After being sold to the Gig Peeling Factory, they were at the mercy of their Thai bosses, trapped with nearly 100 other Burmese migrants. Children worked alongside them, including a girl so tiny she had to stand on a stool to reach the peeling table. Some had been there for months, even years, getting little or no pay. Always, someone was watching.
No names were ever used, only numbers given by their boss — Tin Nyo Win was No. 31.
Pervasive human trafficking has helped turn Thailand into one of the world's biggest shrimp providers. Despite repeated promises by businesses and government to clean up the country's $7 billion seafood export industry, an Associated Press investigation has found shrimp peeled by modern-day slaves is reaching the U.S., Europe and Asia.
In November 2015, AP journalists followed and filmed trucks loaded with freshly peeled shrimp going from this shed to major Thai exporting companies, and then tracked it globally. (AP Photo/Dita Alangkara)
The problem is fueled by corruption and complicity among police and authorities. Arrests and prosecutions are rare. Raids can end up sending migrants without proper paperwork to jail, while owners go unpunished.
An Associated Press investigation found enslaved migrant workers and children ripping the heads, tails, shells and guts off shrimp at processing factories in Thailand.
AP journalists followed and filmed trucks loaded with freshly peeled shrimp going from one peeling shed to major Thai exporting companies. Then, using U.S. customs records and Thai industry reports, they tracked it globally. They also traced similar connections from another factory raided six months earlier, and interviewed more than two dozen workers from both sites.

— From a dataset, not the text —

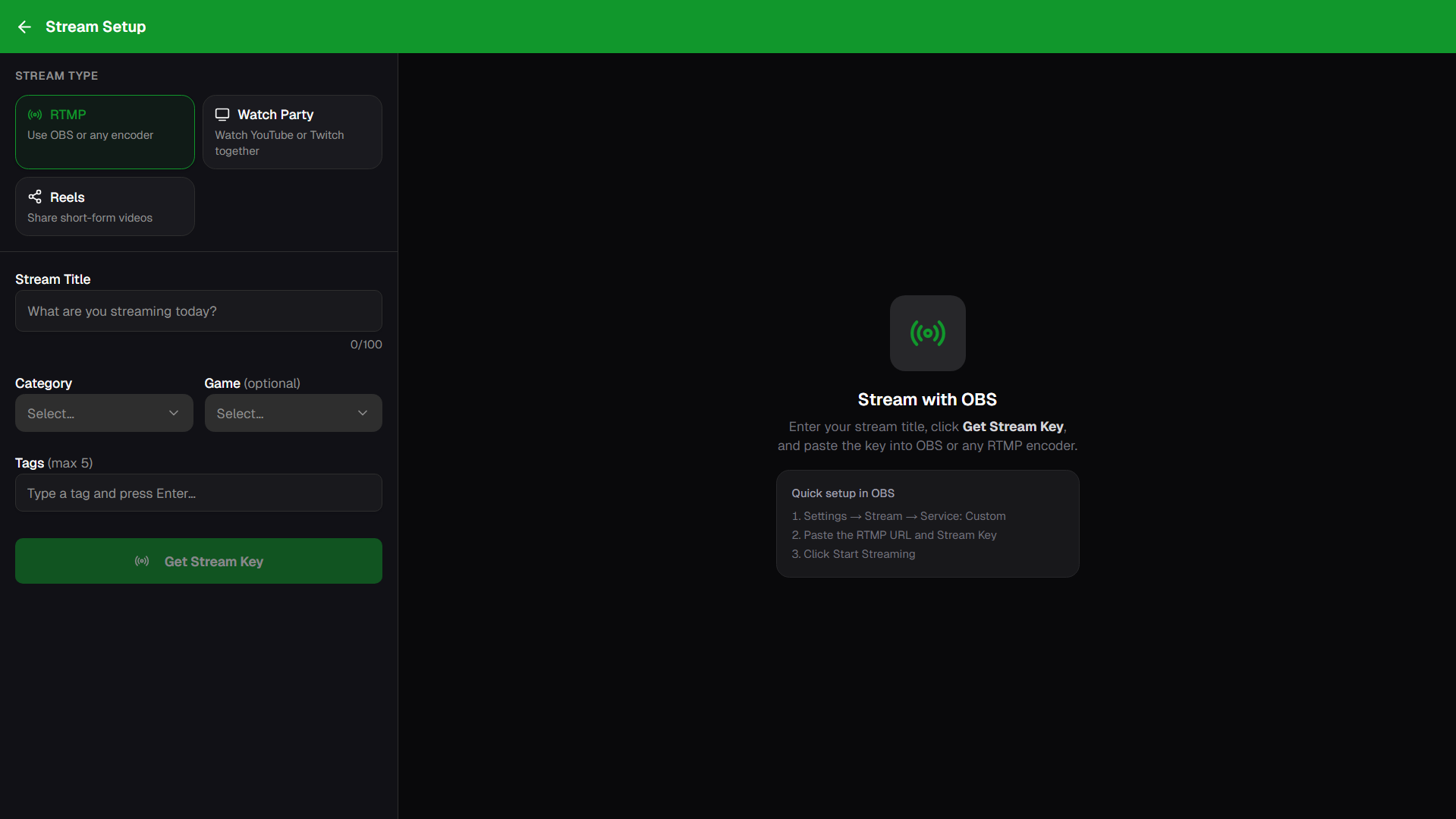Focus the Stream Title input field

198,311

U.S. customs records show the farmed shrimp made its way into the supply chains of major U.S. food stores and retailers such as Wal-Mart, Kroger, Whole Foods, Target, Dollar General and Petco, along with restaurants such as Red Lobster and Olive Garden. AP reporters in all 50 states went shopping and found related brands in more than 150 stores across America.
The businesses that responded condemned the practices that lead to labor abuse, and many said they were launching investigations.